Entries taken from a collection

-=-=-

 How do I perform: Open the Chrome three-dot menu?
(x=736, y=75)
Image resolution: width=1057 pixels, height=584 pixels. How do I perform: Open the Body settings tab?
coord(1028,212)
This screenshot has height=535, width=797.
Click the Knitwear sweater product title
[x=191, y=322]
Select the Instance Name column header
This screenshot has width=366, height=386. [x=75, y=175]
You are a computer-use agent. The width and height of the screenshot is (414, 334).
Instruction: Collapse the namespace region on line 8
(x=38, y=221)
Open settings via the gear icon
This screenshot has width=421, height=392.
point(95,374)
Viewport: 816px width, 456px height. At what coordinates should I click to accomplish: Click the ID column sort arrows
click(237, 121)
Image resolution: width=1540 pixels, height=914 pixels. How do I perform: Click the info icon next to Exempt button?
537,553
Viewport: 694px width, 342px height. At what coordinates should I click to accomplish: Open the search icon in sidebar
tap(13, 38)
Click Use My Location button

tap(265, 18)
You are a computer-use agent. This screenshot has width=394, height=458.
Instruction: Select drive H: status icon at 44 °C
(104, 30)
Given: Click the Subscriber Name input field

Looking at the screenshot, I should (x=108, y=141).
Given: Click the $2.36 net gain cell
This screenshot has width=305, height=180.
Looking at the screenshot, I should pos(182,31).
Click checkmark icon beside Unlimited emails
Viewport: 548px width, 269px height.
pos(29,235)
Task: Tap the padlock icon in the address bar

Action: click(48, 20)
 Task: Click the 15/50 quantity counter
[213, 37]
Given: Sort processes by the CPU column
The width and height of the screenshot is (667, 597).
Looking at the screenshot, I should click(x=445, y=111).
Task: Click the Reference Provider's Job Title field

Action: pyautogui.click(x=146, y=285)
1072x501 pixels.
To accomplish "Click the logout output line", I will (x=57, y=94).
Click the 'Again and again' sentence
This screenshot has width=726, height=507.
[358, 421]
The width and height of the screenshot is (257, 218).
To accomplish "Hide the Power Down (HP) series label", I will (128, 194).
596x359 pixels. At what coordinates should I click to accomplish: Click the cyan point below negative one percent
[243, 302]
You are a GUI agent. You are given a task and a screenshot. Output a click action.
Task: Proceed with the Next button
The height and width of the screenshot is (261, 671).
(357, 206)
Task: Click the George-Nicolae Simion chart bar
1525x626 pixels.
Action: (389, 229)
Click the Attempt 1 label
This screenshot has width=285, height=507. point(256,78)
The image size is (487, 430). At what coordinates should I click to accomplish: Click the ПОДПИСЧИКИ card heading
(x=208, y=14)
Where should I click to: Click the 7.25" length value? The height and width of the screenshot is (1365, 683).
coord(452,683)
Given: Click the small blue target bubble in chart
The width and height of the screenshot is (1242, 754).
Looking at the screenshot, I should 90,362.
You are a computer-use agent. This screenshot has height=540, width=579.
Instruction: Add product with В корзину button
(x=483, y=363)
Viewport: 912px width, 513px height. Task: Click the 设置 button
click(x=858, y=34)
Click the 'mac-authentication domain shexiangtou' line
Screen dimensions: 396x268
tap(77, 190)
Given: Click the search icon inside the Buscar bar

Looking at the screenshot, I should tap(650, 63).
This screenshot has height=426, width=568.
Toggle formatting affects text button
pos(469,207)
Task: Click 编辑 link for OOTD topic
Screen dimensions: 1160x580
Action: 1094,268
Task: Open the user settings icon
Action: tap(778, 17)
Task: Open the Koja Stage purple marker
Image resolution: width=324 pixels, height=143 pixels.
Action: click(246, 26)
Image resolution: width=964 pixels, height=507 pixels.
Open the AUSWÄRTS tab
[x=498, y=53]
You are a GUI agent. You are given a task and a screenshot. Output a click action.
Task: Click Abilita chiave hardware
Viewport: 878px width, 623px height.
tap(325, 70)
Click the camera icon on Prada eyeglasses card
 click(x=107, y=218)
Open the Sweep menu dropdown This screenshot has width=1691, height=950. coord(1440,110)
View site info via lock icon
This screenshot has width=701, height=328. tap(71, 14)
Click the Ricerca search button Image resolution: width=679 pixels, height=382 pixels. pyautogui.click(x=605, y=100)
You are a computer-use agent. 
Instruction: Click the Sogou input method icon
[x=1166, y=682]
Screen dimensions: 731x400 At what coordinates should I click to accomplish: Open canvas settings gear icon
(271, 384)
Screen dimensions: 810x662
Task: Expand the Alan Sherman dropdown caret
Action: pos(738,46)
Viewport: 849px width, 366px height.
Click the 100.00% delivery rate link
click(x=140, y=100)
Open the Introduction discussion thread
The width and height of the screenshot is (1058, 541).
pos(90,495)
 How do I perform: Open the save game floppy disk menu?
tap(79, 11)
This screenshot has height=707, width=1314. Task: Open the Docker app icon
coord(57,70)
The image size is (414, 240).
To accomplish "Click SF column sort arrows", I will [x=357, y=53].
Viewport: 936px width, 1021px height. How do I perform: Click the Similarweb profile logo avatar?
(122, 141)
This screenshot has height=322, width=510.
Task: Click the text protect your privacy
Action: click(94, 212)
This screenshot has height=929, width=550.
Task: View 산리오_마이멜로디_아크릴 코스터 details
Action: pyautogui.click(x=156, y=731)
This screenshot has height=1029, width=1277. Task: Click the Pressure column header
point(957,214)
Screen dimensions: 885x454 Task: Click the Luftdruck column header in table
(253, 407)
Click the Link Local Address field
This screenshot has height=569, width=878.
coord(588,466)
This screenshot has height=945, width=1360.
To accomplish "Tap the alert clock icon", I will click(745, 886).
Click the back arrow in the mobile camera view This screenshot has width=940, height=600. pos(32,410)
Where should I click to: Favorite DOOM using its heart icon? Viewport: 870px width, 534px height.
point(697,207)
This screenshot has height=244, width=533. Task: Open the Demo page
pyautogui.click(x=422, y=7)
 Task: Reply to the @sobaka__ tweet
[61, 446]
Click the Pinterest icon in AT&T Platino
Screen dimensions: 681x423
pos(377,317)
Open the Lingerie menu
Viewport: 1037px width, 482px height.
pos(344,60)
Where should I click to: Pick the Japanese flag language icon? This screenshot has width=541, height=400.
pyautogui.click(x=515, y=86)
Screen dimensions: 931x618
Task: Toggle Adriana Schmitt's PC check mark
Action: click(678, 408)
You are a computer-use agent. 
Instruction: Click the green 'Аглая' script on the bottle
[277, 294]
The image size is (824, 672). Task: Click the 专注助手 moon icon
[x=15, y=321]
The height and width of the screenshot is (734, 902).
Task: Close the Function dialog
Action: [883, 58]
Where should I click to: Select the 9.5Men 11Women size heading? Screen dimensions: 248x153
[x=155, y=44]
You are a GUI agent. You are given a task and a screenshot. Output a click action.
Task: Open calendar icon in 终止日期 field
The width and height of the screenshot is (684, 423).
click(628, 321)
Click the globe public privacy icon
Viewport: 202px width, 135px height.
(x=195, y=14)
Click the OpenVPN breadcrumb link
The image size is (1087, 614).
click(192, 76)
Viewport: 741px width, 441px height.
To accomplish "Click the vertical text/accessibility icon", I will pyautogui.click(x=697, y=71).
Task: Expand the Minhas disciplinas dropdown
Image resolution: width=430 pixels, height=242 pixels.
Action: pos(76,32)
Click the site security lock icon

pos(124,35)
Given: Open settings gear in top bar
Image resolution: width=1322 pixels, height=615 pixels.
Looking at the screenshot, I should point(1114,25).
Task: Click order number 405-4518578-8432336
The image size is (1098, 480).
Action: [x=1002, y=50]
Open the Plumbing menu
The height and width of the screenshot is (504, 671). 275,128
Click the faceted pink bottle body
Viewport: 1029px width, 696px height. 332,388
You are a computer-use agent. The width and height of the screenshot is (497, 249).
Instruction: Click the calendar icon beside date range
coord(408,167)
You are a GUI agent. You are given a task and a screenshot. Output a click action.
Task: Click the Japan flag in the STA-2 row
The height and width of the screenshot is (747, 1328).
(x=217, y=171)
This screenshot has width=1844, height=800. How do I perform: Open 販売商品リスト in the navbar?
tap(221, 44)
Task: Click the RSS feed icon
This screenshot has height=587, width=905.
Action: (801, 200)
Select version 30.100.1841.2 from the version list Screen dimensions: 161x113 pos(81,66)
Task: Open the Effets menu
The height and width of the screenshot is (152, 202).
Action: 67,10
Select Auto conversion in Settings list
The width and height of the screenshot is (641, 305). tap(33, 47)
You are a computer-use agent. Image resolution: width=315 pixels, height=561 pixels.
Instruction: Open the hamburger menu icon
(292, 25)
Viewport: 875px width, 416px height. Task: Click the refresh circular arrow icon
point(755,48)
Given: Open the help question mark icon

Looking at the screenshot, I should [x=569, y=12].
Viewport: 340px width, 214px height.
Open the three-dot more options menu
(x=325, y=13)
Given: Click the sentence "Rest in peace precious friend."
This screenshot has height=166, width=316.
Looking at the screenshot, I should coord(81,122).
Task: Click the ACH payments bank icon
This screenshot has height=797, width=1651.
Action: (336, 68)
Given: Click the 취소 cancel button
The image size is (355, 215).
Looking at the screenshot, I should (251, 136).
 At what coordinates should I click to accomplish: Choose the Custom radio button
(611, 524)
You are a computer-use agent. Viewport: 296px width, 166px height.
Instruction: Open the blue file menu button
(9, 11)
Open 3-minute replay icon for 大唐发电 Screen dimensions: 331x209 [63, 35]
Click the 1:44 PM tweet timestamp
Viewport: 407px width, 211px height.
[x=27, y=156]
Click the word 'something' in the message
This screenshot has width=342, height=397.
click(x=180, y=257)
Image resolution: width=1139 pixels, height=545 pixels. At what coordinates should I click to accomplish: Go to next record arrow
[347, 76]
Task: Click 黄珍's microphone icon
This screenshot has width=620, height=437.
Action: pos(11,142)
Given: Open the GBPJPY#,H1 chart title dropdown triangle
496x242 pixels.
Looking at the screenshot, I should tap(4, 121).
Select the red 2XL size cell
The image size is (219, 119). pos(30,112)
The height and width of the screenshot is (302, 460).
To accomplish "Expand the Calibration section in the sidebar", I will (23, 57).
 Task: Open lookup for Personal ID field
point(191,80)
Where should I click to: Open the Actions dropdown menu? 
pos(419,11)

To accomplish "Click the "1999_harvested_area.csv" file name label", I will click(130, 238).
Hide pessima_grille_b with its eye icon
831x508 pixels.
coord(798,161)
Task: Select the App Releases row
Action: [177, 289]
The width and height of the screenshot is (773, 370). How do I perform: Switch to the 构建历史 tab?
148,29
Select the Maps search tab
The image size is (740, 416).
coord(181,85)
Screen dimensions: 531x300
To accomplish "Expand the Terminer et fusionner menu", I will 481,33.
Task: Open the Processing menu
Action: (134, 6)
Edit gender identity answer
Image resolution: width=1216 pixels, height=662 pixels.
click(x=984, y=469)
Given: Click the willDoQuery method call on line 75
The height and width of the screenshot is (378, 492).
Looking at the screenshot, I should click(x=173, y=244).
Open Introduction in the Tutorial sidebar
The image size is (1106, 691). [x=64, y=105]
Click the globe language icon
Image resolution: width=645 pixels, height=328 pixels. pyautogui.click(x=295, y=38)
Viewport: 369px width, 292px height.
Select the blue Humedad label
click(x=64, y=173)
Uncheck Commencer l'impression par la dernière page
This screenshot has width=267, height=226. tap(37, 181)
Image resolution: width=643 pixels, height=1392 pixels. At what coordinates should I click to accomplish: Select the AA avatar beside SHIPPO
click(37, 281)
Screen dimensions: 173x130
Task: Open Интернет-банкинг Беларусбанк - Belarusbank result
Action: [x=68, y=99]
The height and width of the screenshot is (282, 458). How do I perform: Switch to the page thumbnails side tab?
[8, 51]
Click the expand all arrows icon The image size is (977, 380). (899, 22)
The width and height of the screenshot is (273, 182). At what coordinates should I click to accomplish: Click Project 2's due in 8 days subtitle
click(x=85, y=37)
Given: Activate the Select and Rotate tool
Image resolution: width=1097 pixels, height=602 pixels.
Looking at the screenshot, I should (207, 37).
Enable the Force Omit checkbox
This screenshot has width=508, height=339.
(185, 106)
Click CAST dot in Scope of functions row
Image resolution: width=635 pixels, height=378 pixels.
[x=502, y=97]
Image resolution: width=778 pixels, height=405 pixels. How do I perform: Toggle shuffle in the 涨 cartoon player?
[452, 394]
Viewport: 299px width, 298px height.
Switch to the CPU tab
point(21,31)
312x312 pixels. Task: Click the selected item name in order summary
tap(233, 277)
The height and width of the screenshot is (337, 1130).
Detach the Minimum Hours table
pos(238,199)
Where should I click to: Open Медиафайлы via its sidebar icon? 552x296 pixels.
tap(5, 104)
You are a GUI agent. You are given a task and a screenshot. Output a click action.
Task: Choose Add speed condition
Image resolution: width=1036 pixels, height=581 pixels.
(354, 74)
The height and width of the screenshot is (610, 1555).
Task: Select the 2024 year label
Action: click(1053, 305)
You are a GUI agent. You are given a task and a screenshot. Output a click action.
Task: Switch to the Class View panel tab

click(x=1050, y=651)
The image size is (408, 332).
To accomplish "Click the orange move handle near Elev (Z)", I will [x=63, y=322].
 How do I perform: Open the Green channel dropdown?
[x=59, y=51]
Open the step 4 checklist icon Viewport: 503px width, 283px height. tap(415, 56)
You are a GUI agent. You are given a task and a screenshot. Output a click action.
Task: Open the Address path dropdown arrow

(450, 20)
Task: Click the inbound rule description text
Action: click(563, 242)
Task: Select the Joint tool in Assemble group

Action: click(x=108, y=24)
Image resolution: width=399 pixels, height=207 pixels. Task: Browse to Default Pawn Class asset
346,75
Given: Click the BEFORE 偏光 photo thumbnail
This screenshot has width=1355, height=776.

-=-=-

EXERCISE:
Give back precisely the lines above that start at the line containing "The image size is (355, 215)." and end at the line containing "You are a computer-use agent. Viewport: 296px", inclusive. No other lines belong in the output.

RESULT OF THIS EXERCISE:
The image size is (355, 215).
Looking at the screenshot, I should (251, 136).
 At what coordinates should I click to accomplish: Choose the Custom radio button
(611, 524)
You are a computer-use agent. Viewport: 296px width, 166px height.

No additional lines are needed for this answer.